- [Your goal]:
Only the number is needed: how many lines of the entries below contain the word "logo".

- [Dataset extract]:
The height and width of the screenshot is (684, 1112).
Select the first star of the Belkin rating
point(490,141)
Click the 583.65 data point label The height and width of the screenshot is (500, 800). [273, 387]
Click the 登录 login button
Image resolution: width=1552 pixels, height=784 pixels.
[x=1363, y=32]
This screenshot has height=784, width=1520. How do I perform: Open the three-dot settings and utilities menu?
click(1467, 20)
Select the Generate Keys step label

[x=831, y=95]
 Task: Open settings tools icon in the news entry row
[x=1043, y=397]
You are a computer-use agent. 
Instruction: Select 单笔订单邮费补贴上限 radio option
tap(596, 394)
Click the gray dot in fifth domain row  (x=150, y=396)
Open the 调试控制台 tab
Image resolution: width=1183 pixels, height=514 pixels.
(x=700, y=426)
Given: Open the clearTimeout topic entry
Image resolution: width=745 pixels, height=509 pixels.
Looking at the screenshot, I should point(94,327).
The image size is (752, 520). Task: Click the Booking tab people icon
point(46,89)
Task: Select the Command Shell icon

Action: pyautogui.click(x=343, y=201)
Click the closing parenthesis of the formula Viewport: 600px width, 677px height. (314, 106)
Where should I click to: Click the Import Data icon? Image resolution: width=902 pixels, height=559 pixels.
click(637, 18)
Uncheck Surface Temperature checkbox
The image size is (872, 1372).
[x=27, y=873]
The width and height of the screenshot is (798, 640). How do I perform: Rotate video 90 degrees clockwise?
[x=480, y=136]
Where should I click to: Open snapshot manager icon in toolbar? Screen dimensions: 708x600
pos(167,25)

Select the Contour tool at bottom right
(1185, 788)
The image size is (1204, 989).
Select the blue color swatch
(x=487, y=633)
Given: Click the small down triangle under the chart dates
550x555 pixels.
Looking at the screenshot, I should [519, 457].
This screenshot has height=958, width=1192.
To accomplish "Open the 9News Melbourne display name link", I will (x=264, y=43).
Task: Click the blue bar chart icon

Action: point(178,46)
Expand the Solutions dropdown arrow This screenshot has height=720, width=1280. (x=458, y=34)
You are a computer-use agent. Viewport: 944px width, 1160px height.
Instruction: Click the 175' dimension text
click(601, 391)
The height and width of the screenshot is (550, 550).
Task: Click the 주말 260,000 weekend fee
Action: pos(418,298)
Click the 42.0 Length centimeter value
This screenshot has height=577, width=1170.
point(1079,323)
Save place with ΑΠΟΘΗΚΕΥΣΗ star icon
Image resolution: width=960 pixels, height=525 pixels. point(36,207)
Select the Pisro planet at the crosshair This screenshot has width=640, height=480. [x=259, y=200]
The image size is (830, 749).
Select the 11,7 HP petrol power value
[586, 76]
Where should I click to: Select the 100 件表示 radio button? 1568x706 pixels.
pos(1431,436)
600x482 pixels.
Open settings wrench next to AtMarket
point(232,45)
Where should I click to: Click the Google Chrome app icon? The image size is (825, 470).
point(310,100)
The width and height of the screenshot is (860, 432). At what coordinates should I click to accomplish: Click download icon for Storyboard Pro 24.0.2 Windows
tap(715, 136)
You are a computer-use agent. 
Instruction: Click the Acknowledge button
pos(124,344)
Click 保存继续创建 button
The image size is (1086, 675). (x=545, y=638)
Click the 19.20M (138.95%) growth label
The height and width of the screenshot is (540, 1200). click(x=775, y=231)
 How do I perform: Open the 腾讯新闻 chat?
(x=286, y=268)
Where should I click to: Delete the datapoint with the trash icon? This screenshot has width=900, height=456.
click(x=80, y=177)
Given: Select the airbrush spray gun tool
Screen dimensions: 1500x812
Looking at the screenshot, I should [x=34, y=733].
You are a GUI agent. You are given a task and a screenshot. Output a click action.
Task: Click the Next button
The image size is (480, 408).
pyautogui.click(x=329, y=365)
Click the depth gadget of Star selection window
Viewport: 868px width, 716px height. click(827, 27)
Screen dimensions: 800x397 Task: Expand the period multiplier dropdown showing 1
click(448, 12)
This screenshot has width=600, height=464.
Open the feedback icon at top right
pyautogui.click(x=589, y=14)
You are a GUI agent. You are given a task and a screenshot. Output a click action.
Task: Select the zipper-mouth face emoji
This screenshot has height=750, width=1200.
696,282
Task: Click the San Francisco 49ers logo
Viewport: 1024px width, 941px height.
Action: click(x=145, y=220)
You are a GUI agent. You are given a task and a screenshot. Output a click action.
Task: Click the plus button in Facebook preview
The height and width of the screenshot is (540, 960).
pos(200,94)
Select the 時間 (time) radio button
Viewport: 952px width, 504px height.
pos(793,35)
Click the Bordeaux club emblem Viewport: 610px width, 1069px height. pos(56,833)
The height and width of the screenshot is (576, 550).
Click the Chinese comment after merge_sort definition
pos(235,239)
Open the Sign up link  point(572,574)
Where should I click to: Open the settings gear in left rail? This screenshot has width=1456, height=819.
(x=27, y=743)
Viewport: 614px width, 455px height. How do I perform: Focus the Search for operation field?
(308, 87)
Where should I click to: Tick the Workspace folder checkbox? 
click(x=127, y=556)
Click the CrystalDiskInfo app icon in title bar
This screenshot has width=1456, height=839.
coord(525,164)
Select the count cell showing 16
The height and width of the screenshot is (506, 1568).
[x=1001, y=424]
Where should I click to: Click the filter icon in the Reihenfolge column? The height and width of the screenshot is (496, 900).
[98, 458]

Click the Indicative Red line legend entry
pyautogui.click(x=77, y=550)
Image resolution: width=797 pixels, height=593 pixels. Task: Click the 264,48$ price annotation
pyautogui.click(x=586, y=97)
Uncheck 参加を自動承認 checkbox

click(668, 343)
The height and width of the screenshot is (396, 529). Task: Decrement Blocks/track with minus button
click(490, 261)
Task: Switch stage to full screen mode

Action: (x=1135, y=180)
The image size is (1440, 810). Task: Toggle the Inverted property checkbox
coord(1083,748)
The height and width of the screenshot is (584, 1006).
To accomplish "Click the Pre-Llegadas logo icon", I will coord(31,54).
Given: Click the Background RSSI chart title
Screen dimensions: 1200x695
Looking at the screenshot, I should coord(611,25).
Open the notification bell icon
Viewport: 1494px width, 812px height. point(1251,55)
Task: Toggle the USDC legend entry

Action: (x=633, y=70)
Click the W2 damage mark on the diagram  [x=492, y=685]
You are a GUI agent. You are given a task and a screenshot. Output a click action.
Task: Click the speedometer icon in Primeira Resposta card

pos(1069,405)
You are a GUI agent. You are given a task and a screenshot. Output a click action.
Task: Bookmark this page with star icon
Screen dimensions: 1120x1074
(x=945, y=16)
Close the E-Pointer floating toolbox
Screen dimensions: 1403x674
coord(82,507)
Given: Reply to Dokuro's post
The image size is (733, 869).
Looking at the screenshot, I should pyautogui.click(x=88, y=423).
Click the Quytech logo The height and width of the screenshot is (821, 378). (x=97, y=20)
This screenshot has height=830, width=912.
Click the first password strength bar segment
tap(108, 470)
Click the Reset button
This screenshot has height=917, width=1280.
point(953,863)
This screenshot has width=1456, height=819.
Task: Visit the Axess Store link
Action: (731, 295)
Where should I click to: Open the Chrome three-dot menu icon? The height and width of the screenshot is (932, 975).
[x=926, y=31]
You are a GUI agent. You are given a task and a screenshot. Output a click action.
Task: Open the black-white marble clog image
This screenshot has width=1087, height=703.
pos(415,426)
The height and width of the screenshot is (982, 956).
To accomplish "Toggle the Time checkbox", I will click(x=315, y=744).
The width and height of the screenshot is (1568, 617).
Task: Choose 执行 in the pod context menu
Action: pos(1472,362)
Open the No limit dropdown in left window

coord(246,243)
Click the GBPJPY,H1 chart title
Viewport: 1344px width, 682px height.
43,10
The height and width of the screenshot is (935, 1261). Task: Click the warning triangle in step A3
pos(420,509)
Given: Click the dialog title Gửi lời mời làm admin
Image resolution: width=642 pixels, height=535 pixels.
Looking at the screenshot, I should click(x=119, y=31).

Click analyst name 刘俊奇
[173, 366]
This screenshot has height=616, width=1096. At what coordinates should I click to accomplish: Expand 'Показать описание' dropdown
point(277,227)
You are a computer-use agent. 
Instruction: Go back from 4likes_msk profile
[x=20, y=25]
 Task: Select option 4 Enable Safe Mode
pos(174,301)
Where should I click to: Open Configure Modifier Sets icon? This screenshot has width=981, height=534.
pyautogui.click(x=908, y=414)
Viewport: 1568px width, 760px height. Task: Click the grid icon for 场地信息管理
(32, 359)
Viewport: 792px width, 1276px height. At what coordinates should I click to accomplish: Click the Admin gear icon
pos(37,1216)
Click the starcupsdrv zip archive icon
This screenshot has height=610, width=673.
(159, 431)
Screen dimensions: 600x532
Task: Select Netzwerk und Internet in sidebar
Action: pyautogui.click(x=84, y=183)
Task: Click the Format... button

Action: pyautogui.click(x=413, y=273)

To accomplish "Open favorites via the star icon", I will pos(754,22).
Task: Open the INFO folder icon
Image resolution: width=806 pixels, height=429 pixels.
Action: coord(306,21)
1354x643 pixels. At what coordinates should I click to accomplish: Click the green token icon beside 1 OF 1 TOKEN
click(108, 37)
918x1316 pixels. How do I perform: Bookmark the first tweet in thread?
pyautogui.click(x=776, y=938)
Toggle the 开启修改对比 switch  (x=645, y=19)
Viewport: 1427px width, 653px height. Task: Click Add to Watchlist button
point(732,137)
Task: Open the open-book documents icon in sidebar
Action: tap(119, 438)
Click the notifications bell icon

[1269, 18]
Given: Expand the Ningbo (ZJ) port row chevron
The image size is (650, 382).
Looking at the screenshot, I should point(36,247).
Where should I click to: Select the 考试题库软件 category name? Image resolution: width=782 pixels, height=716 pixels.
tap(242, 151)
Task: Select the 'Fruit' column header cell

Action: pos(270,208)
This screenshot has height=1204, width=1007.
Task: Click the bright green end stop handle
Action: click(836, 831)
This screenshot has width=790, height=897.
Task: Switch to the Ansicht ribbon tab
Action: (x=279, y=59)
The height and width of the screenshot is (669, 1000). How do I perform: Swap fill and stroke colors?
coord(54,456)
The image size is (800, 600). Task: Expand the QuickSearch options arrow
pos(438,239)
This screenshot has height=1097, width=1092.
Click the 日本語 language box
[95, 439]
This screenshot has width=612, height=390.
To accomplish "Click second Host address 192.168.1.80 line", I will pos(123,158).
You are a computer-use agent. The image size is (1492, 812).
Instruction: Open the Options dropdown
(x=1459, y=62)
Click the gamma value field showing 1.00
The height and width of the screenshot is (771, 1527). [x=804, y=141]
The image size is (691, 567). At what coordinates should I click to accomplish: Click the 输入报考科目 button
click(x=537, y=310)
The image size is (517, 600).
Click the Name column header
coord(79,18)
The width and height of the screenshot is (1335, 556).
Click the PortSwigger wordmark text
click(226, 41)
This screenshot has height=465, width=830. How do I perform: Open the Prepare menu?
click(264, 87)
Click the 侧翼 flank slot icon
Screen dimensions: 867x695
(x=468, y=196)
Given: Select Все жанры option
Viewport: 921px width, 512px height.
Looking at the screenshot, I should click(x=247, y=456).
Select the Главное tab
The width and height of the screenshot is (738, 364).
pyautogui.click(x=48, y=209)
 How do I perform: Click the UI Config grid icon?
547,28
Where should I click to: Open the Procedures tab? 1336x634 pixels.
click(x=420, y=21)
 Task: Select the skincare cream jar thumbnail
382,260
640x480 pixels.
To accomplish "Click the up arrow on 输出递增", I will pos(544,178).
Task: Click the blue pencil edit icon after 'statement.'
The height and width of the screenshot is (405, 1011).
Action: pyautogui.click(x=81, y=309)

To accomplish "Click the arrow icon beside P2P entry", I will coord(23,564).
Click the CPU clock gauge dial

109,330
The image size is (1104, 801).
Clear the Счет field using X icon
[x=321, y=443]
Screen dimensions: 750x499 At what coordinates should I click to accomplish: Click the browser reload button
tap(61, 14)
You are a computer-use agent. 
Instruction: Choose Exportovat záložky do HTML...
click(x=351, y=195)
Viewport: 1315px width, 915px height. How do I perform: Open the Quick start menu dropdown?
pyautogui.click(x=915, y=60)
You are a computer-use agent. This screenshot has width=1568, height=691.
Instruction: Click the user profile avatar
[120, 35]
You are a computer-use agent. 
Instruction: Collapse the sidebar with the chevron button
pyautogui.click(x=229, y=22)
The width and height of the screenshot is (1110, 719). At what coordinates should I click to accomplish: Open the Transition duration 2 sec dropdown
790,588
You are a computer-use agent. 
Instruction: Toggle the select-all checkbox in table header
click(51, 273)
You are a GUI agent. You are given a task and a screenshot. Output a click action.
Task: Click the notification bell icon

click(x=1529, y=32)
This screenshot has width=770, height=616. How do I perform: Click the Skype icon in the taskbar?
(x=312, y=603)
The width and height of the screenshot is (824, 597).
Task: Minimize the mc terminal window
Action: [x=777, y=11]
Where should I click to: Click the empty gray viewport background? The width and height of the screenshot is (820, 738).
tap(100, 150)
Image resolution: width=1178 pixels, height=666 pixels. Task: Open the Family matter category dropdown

- [Response for this exercise]:
3